Who among the faces of this “glorious revolution” will win the White House in 2020?  It may be the most lackluster field of candidates in modern history.  Which alone indicates to me that Trump would be too smart than to level unethical sabotage against any political opponent: Joseph Biden will never be as formidable as even George McGovern.  And Adam Schiff as the one who will go down in legend as the man who toppled the President?  Oh please….

The German band Scorpions released “Wind of Change” in the weeks following the fall of the Berlin Wall.  It immediately became the anthem of that sudden zeitgeist.  The gales of autumn 1989 were a hurricane of triumph.  Fully three decades later and a weak zephyr blows across the Beltway.  1989’s was the aroma of freedom.  2019’s “revolution” reeks of crude behavior after a dinner of bad beans.

We watched with rapt attention as one communist regime fell after another.  But in 2019 the attempt to impeach and remove Donald Trump from the Oval Office is not captivating by any measure.  Bill Clinton was impeached over a stained blue dress.  Today the House leadership is trying to remove Donald Trump over the matter of a phone call.  A phone call, incidentally, that in the normal everyday routine of business might be referred to human resources before crumpling the complaint into the circular file.

The American people are daring to openly acknowledge what is already known: that the House leadership and its allies have made the re-acquisition of political power its only priority.  It is hellbent on crushing the true revolution against encroaching government.  Hence, counterrevolution.  This one is already a certain failure.  But counterrevolutions also often demand a heavy price.

As noted, there was one significant deviation from the pattern of the pro-democracy movements in the autumn of ’89.  For a quarter century communist dictator Nicolae Ceausescu wielded absolute power over the Romanian people.  As one Soviet satellite after another fell, he staged a bloody countercoup against Romania’s own invigorated malcontents.  It didn’t work.

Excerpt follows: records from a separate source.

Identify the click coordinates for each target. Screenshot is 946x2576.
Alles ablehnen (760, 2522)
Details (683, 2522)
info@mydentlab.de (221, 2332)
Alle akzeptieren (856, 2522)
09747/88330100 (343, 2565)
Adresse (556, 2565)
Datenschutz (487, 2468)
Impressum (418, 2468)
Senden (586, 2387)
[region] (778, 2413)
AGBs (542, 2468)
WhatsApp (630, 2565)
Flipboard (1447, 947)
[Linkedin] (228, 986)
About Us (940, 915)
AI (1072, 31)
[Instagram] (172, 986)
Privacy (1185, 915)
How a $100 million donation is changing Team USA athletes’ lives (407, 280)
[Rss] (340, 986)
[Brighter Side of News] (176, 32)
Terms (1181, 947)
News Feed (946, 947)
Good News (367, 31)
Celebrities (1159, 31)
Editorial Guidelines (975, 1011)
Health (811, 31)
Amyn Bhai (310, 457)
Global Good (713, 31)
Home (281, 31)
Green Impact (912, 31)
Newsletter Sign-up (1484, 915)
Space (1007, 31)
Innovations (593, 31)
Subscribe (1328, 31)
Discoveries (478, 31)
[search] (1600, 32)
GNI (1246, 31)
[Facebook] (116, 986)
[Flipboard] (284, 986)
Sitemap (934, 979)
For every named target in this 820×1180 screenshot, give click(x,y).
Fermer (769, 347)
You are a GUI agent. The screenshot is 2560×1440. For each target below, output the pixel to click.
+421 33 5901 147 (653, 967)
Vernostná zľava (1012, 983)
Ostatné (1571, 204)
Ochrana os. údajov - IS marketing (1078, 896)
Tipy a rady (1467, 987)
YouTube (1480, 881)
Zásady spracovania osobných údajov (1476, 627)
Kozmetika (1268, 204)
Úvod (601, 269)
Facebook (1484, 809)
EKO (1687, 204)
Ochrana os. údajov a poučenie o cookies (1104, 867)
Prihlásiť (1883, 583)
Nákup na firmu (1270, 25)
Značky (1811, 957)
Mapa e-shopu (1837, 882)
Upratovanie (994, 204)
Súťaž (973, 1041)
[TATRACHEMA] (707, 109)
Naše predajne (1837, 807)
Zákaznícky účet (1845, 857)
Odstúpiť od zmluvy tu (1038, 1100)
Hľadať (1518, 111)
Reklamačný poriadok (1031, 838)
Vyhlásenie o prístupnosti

Out of desperation Ceausescu promised higher salaries and student aid.  But Ceausescu had woefully mis-gauged the frustrations of the people amassed before him in Bucharest.  The moment his decades of control evaporated was chronicled on worldwide television.  Nicolai and Elena Ceausescu promptly fled the palace by helicopter and were soon captured.

December 25, 1989 was not a Merry Christmas for the Ceausescus. Found guilty by a drumhead trial of crimes against the Romanian people, Nicolai and Elena were immediately thrown against the wall – literally – and shot dead.  Images of their shattered bodies were broadcast around the globe.

So far as analogies go, the comforts and careers of the petty tyrants in Washington may soon be just as crumbled.  Our own would-be overlords would do well to be mindful of that.